Your instructions :: Render the stretch of records from the line containing "Select the Belgium flag emblem badge" through the end of the records as a two-column CSV with the columns request and answer. Give one row per record, with each field quoted and any line breaks replaced by spaces, and leave out the pictures.

Data to process ::
-- start --
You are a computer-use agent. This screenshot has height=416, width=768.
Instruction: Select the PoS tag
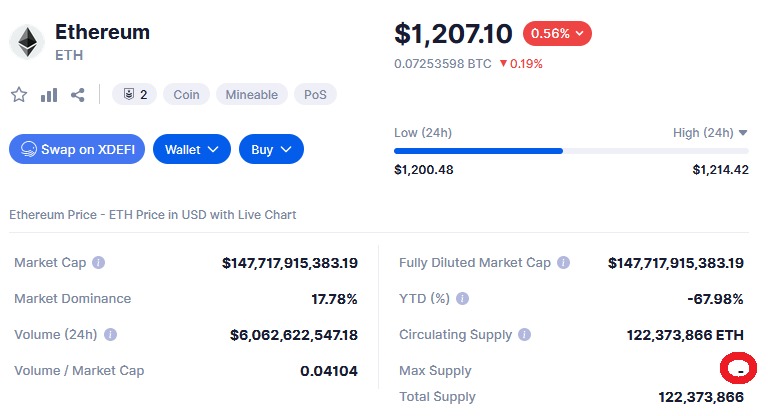[x=315, y=95]
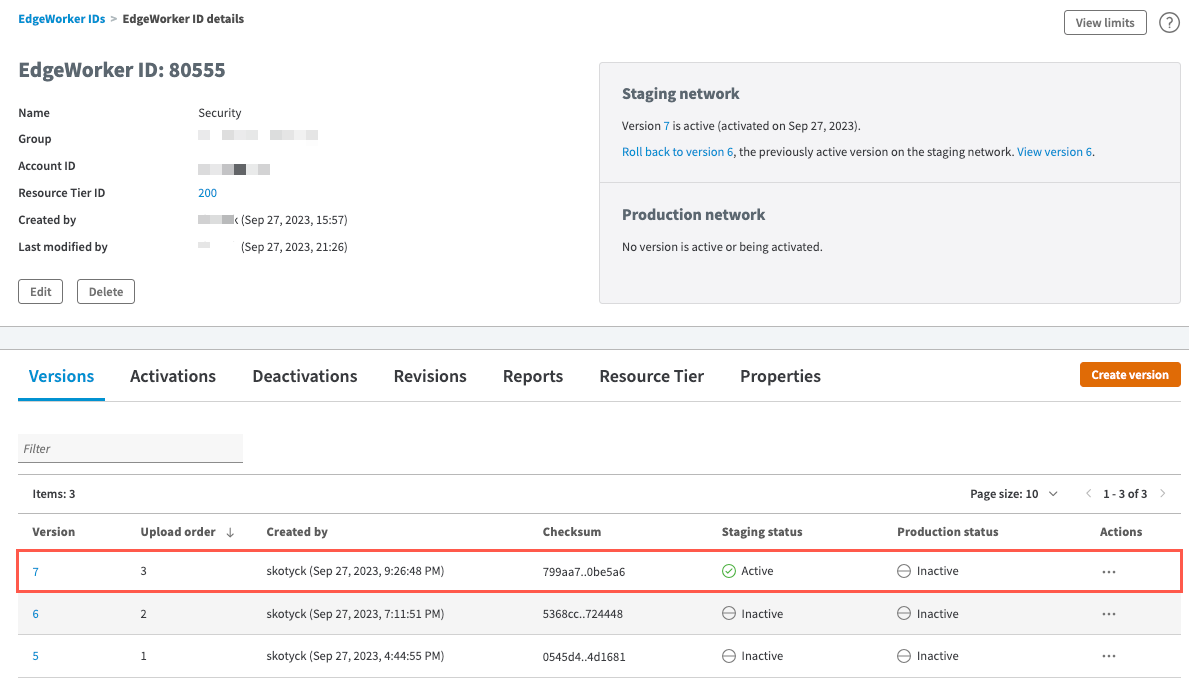This screenshot has width=1189, height=686.
Task: Select the Resource Tier tab
Action: tap(651, 376)
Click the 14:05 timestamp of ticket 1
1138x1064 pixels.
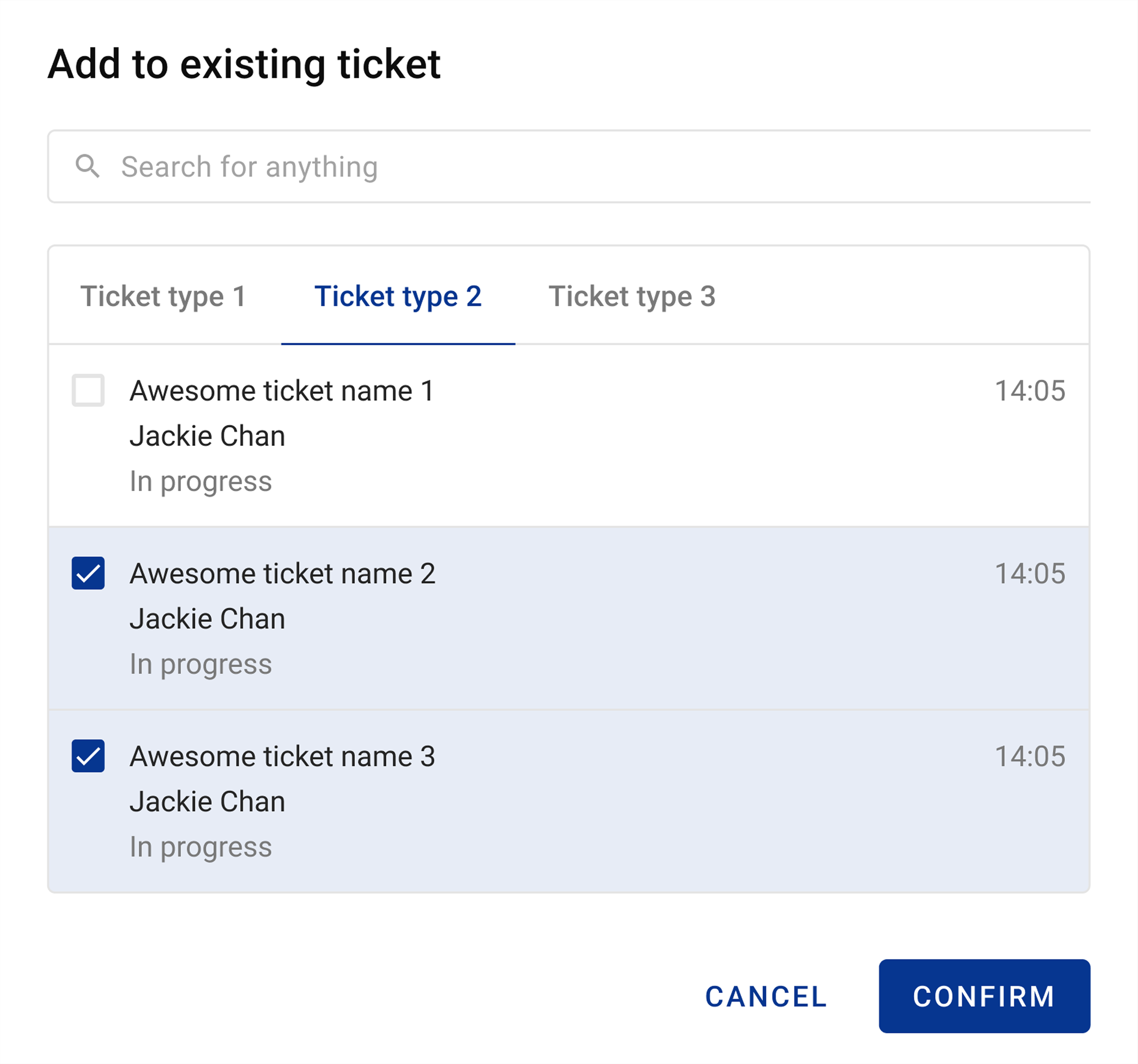[x=1030, y=391]
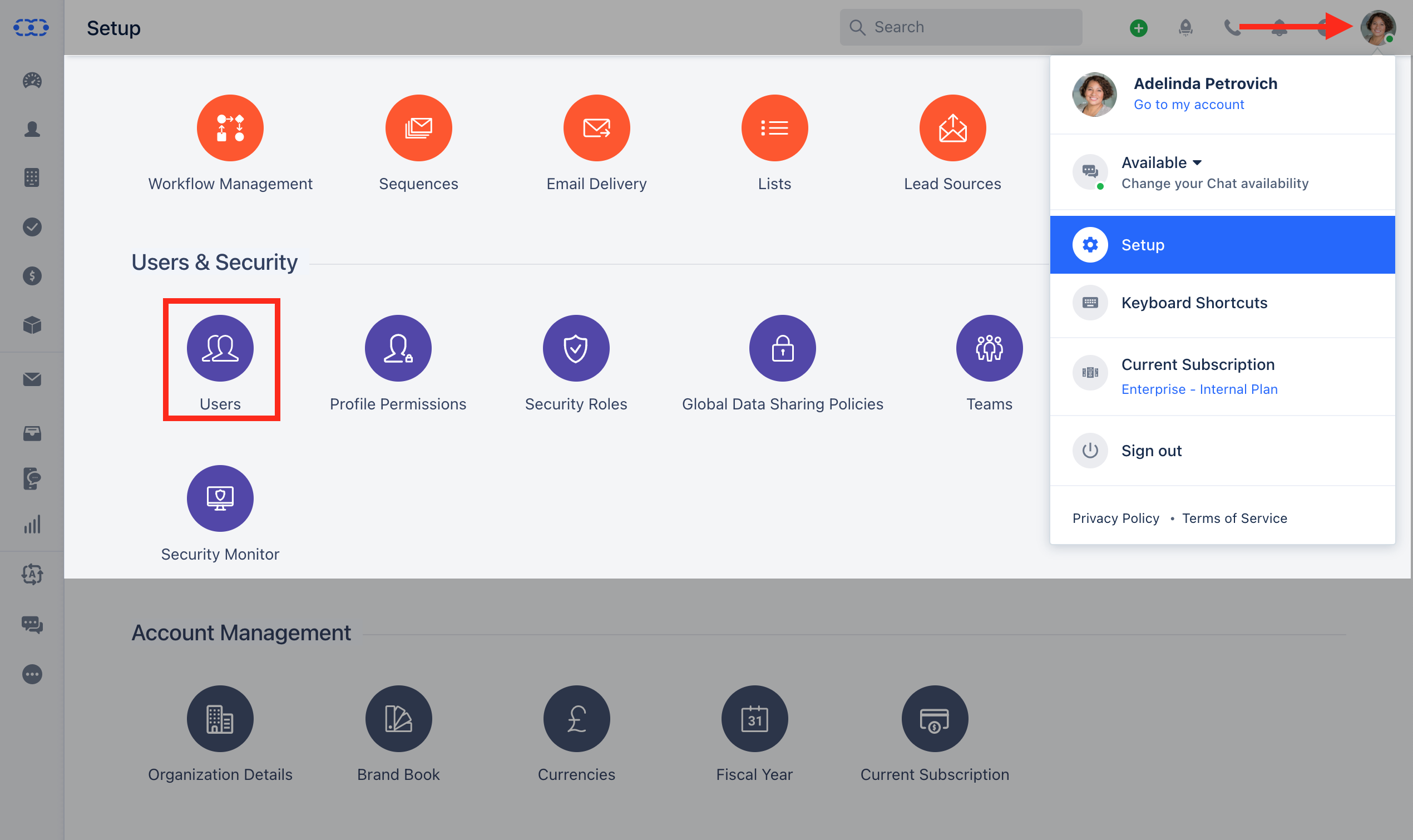
Task: Open the notifications bell in the top bar
Action: click(x=1280, y=27)
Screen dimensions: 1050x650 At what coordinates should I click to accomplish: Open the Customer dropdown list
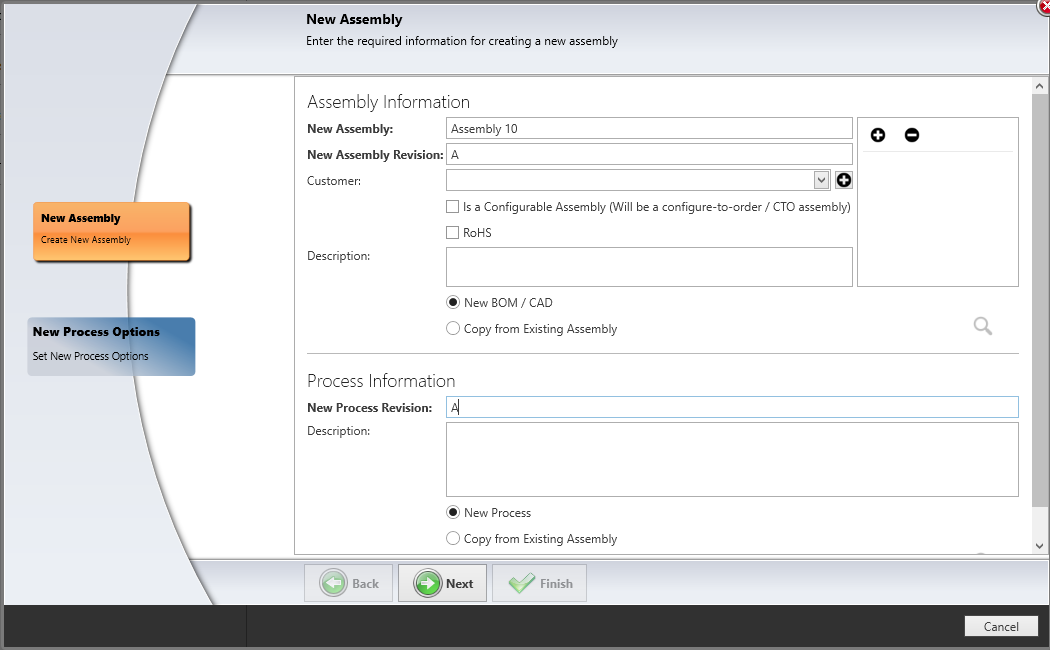(821, 179)
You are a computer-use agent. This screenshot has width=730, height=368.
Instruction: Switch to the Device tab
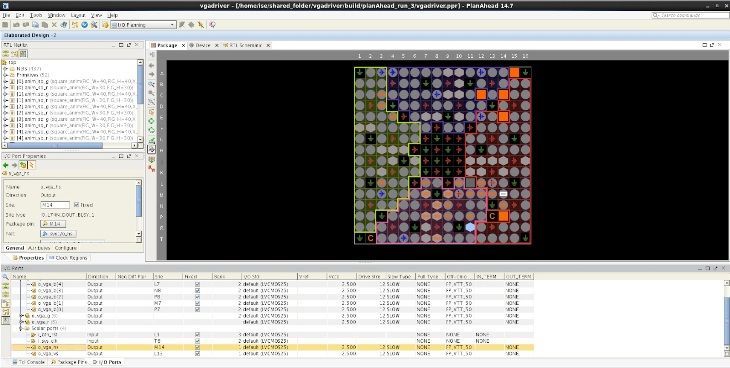click(x=200, y=45)
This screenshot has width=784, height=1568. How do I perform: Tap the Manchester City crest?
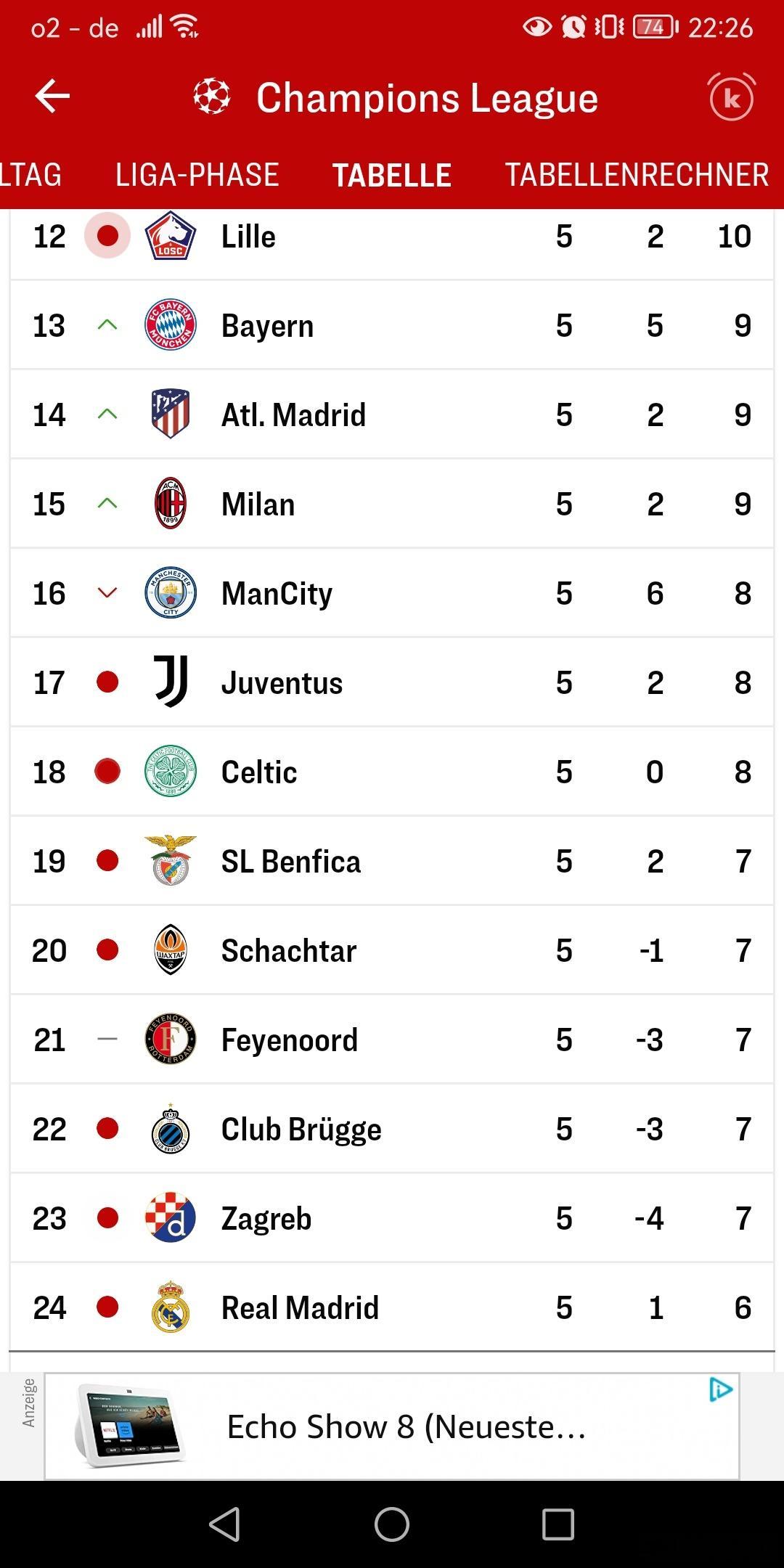[171, 592]
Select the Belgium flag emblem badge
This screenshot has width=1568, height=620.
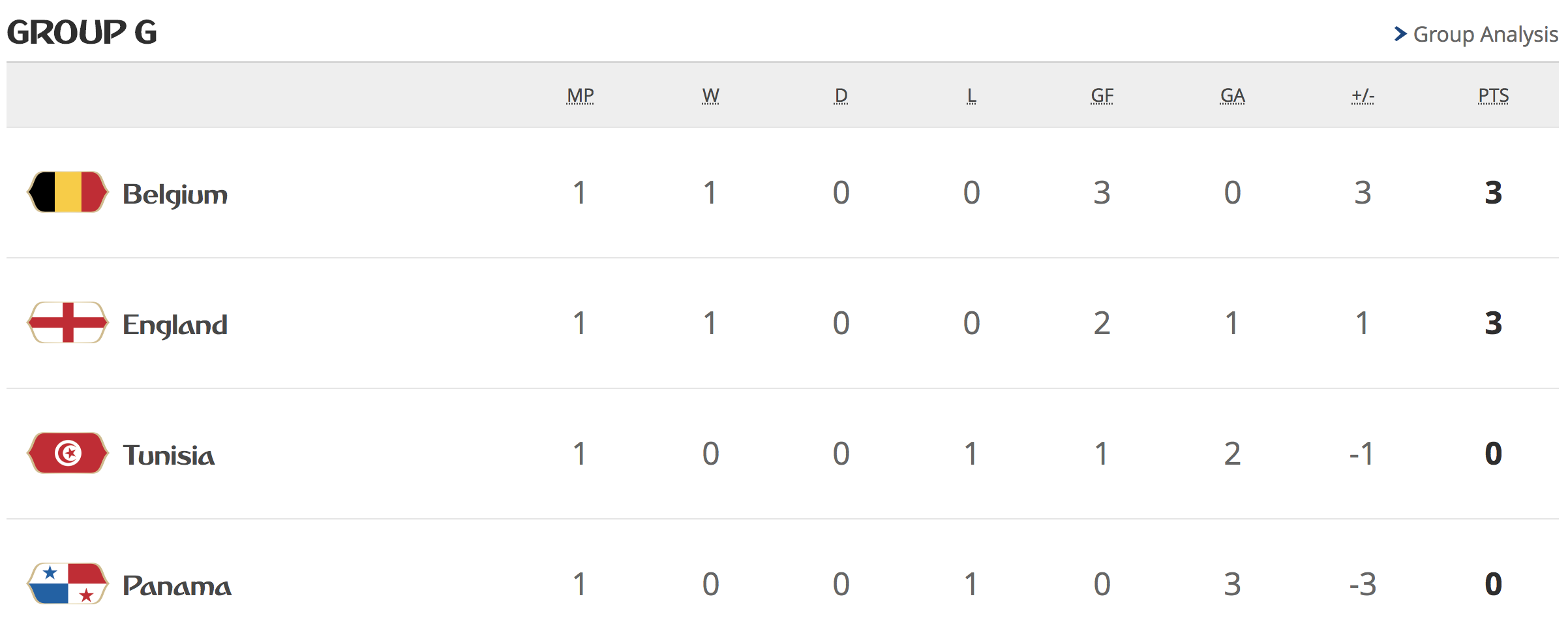point(67,193)
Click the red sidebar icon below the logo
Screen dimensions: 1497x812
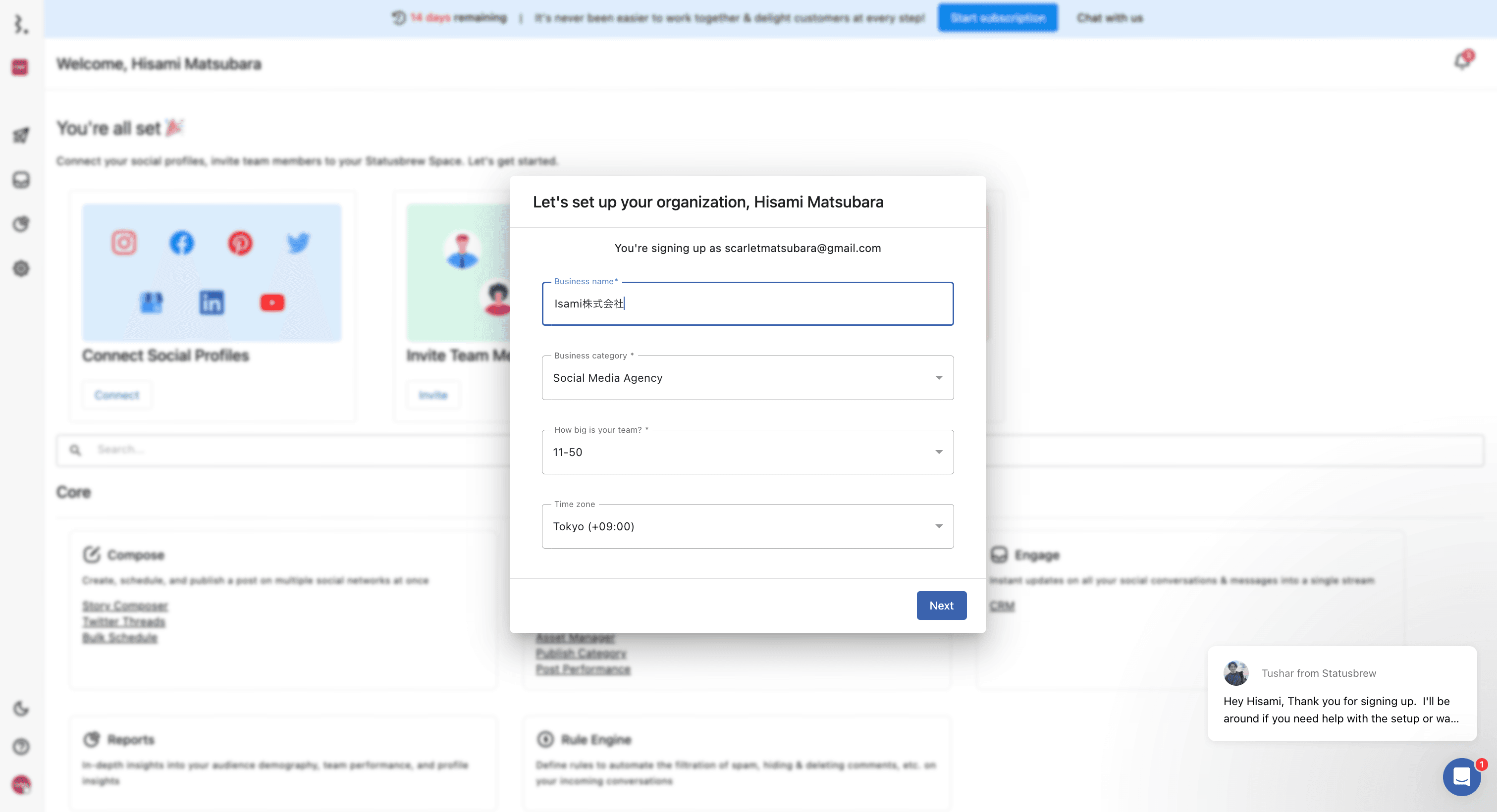tap(20, 67)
-- end --
Answer in full ::
request,answer
"Select the Belgium flag emblem badge This screenshot has width=1568, height=620.","point(67,193)"
"Click the red sidebar icon below the logo Screen dimensions: 1497x812","tap(20, 67)"